Refugees know this, and prepare to live an illegal life. Those who get a chance flee from the refugee camps, disappearing to northern Italy or even northern Europe. Hundreds of thousands live in Italy, France, Germany and the Benelux countries without valid documentation.

The European Union has instructed southern member states like Greece, Spain and Italy to secure their southern borders - but this hasn't been successful. At this point not only Italians are complaining that they have been left to deal with the immigration problem on their own.

War among the poor

The fear that immigrants could take away jobs and cheap apartments prevails here, especially among the low-income population. "It's a war among the poor. Those who don't have much fight those who have even less," said Franciscan Father Vittorio Rigoni, who runs a food bank in Milan.

Rigoni provides more than 2,000 lunches for free every day, and yet it's not an impersonal process. Volunteer Alifio Petrassi, who has worked with the food bank for years, greets visitors at the food bank entrance.

But there have been times where he has been called names - not by the needy, but by neighbors who live close to the food bank. "They say we're taking such good care of immigrants that they will never return home," he said.

Second generation disillusioned

Italy has refused to see itself as country of immigration for almost 20 years. Citizens as well as politicians assumed that immigrants would only stay for a while - consequently, integration has not been systematically promoted to date.
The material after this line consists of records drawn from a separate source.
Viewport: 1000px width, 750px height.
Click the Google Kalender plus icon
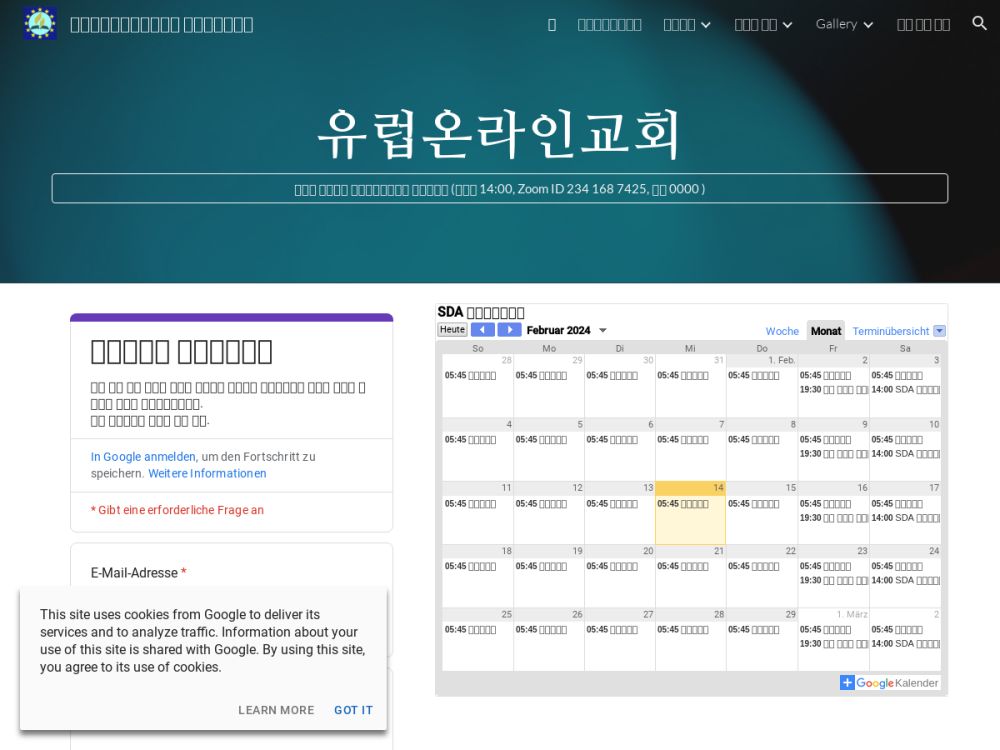pyautogui.click(x=847, y=683)
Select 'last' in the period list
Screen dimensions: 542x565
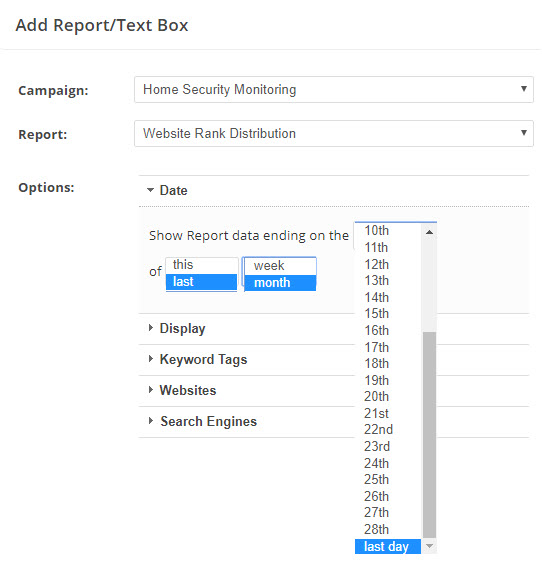[201, 282]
Second-generation Nigerian-Italian girls Ramat and Joy
Ramat (left) and Joy (right) dream of living in LondonImage: DW/K.Hausen

Children of first-generation immigrants live to a degree outside of Italian society. Ramat and Joy are daughters of a Nigerian boat refugee, both 13 years old. They want to leave Italy as soon as they are finished with school.
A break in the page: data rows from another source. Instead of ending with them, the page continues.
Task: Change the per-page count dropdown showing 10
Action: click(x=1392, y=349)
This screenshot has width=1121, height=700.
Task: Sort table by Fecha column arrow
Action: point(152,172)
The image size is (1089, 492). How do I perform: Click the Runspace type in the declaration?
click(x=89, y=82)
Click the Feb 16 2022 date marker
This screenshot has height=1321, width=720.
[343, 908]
"There is no future for us here," Ramat said. According to her there are not even enough jobs for Italian citizens. Dark-skinned people who go job-hunting automatically experience rejection, she added.

But neither Ramat nor Joy intend to return to their parents' home country either. They dream of living in London, where they want to study, work, marry and raise their children. "Our parents made the mistake to come to Italy, we won't repeat that," they said.